Business

A missing Oxford comma could cost this company $10 million

Oakhurst Dairy could have to pay an estimated $10 million because a state law was written without a serial comma.
Oakhurst Dairy could have to pay an estimated $10 million because a state law was written without a serial comma. AP

It used to just be a question for grammar enthusiasts to debate, pop bands to sing about and middle schoolers to worry over.

Now, it’s deciding the legal fate of a high-stakes court case.

Drivers for a Maine dairy company are seeking around $10 million in overtime pay in a class-action lawsuit. The company, Oakhurst Dairy, claims the way the current law is written, they’re exempt from Maine’s labor law requiring overtime pay.

On Monday, the United States Court of Appeals for the First Circuit sided with the drivers, ruling that the lack of a small curved line created enough ambiguity to require Oakhurst Dairy and its parent company, Dairy Farmers of America, to pay.

For those not obsessed enough to know what the Oxford comma is off the top of their heads, it’s also called the serial comma, and it comes at the end of a list of items, just before the “and” that precedes the final thing. The Associated Press does not use it, while the Chicago Manual of Style does. For a full explainer, Grammarly breaks down the arguments for and against the serial comma.

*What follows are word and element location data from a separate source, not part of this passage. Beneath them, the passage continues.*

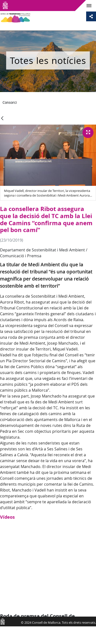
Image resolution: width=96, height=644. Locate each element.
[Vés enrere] (2, 118)
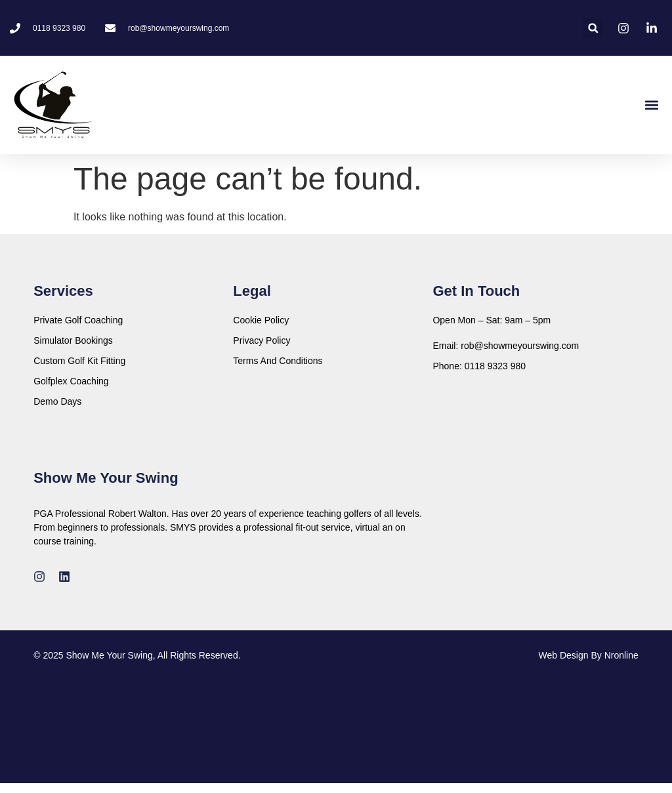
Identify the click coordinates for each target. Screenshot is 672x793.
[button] (593, 28)
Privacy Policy (261, 340)
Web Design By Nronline (589, 655)
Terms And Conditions (278, 361)
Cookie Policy (261, 320)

In the case of the Oakhurst Dairy lawsuit, Maine’s labor laws require employers to pay overtime rates for anything beyond the standard 40 hours per week. However, the law does contain an exception, and that is where confusion arose.

Per the New York Times, the exception includes:

The canning, processing, preserving, freezing, drying, marketing, storing, packing for shipment or distribution of:

(1) Agricultural produce;

(2) Meat and fish products; and

(3) Perishable foods.

That lack of a comma before “or distribution of” means that the sentence could be read so that “packing” applies to both “shipment” and “distribution.” In other words, the exception would cover the packers who prepare shipments to be distributed, but not the drivers, who have no role in the packing process.

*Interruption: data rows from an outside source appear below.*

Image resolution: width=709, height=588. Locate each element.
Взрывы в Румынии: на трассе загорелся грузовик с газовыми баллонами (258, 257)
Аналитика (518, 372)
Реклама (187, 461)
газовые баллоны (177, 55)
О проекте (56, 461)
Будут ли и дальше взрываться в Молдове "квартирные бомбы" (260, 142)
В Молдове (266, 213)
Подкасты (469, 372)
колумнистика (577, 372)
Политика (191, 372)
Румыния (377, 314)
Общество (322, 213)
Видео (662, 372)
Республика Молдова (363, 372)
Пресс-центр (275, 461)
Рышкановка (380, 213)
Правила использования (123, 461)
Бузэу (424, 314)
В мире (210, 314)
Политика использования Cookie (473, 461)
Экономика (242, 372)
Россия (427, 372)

If there had been a comma, it would have been clear that the exception covered those who distribute the items listed. Lawyers for Oakhurst argued that this was apparent without the comma, per the Washington Post, and Maine’s Legislative Drafting Manual explicitly calls for legislators to not use the serial comma.

However, the Court of Appeals ruled against Oakhurst Dairy. But while many news outlets trumpeted the result as a win for advocates of the Oxford comma, the ruling itself is not an unqualified endorsement of the serial comma. Rather, the judges merely found that the lack of a comma led created ambiguity, and Maine laws require that ambiguities be “construed liberally in order to accomplish their remedial purpose.”

In district court, a judge sided with Oakhurst Dairy, and on Thursday, the company’s president, John H. Bennett, said it would continue to defend itself in court.

“We believe we’re in compliance with state and federal wage laws, and we’ll continue to defend ourselves in this matter,” he told the New York Times.